Six-Fingers nodded. "Looks like to me that frontier life could sometimes be harder on a more or less quiet fellow who sometimes read books, than these half wild camp-women."
"Sarah'd already said she wasn't going to be my camp-wife forever."
"Did she now?" he said, perking up with an interest that I understood.
"And every man in the Seventh Infantry is in love with her, she is so winsome, cheerful, and strong," I said to myself, giving him a mean look and turning away.
It made me feel sad.
Bourdett got up and tugged my shoulder. "Hold on there, Jack. You don't got to be giving me ornery looks. Five wives is plenty, believe me. Why do you think I joined the Regular Army, not the Mormon Battalion?"
"All right," I said.
The bells of Plato's Crater rang on and on, ominously.
Kelly found me. "Jack, Lieutenant Harris wants you."
I found Lieutenant Harris beside the Bomb-Proof. "There you are. Private, Captain Seawell wants you on the double!"
I hurried across the yard to Gun Platform 5. Captain Seawell was sitting on the barrel of the 6-pounder, with Sarah beside him. Both hopped down as I climbed up the embankment. Captain Seawell looked at me square in the eye. "Private," he said. "I order you with all the power invested in me by the President of the United States to make friends again with your wife!"
"Yes, sir," I said, saluting. He nodded and walked to the other side.
Sarah was looking at me with a shy smile.
"Ah, Sarah," said me, "you make me feel so lonesome and blue. Why do you want to start fussin' now?"
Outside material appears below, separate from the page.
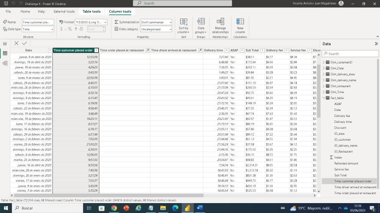Open the Summarization dropdown
Viewport: 380px width, 213px height.
tap(156, 22)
She took my hand and pulled me down.
"You're right, Jack. Just kiss me. Yes, and now kiss me again. Ooh, that's better, ain't it? You're a right sensible feller. Won't you kiss me again? ...Just listen to all them bells! I wonder if Old Zach will come get us out of this fix tomorrow..."
"Nah, he knows we got a dozen days' rations left..."
I almost didn't want General Taylor to come rescue us. I almost didn't. Because when he did, Sarah wouldn't be locked in a fort with me. She'd be free to go. Right now, I knew she'd stay with me. But because she made me feel so sad she made me love the more her see-no-evil blue eyes, her good-natured dreamy smile, and most of all, her sweet and symmetrical ways. After a good long time of sweet, symmetrical fun, Captain Seawell coughed, and we ignored him. Then he whistled, and called "Sarah?" He said Major Brown was coming round on his nightly inspection. Sarah and I didn't get much time to kiss and hug after that. We walked back under the whirligig heavens, drinking secretly from our last pint.